Data entries
● ● ●

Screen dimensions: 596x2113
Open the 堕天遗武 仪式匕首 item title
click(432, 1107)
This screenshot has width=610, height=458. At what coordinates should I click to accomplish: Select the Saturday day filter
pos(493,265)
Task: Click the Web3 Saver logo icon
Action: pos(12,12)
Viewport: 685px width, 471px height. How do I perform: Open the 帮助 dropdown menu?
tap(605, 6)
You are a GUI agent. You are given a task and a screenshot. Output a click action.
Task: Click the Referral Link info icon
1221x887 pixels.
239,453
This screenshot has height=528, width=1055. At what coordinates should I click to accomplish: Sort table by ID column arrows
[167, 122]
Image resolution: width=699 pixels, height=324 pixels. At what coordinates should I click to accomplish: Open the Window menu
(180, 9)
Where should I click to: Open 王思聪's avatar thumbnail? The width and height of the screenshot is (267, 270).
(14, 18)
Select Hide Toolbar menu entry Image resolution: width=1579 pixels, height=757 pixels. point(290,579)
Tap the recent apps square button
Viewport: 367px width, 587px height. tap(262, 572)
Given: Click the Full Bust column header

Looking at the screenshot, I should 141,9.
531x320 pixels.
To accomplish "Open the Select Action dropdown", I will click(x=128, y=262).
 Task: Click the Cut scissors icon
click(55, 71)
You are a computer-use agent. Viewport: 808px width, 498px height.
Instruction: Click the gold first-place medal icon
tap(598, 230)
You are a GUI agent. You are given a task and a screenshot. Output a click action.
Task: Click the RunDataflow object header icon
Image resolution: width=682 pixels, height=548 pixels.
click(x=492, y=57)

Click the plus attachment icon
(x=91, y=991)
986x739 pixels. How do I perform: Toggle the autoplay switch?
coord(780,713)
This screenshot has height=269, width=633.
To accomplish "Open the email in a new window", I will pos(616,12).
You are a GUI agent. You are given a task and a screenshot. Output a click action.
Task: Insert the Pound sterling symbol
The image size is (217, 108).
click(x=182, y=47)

● ● ●

Exercise instructions |
Rewrite the listing above with "GUI agent" renamed to "interface agent" and every other part left unchanged.

Completed task |
Screen dimensions: 596x2113
Open the 堕天遗武 仪式匕首 item title
click(432, 1107)
This screenshot has width=610, height=458. At what coordinates should I click to accomplish: Select the Saturday day filter
pos(493,265)
Task: Click the Web3 Saver logo icon
Action: pos(12,12)
Viewport: 685px width, 471px height. How do I perform: Open the 帮助 dropdown menu?
tap(605, 6)
You are a interface agent. You are given a task and a screenshot. Output a click action.
Task: Click the Referral Link info icon
1221x887 pixels.
239,453
This screenshot has height=528, width=1055. At what coordinates should I click to accomplish: Sort table by ID column arrows
[167, 122]
Image resolution: width=699 pixels, height=324 pixels. At what coordinates should I click to accomplish: Open the Window menu
(180, 9)
Where should I click to: Open 王思聪's avatar thumbnail? The width and height of the screenshot is (267, 270).
(14, 18)
Select Hide Toolbar menu entry Image resolution: width=1579 pixels, height=757 pixels. point(290,579)
Tap the recent apps square button
Viewport: 367px width, 587px height. tap(262, 572)
Given: Click the Full Bust column header

Looking at the screenshot, I should 141,9.
531x320 pixels.
To accomplish "Open the Select Action dropdown", I will click(x=128, y=262).
 Task: Click the Cut scissors icon
click(55, 71)
You are a computer-use agent. Viewport: 808px width, 498px height.
Instruction: Click the gold first-place medal icon
tap(598, 230)
You are a interface agent. You are given a task and a screenshot. Output a click action.
Task: Click the RunDataflow object header icon
Image resolution: width=682 pixels, height=548 pixels.
click(x=492, y=57)

Click the plus attachment icon
(x=91, y=991)
986x739 pixels. How do I perform: Toggle the autoplay switch?
coord(780,713)
This screenshot has height=269, width=633.
To accomplish "Open the email in a new window", I will pos(616,12).
You are a interface agent. You are given a task and a screenshot. Output a click action.
Task: Insert the Pound sterling symbol
The image size is (217, 108).
click(x=182, y=47)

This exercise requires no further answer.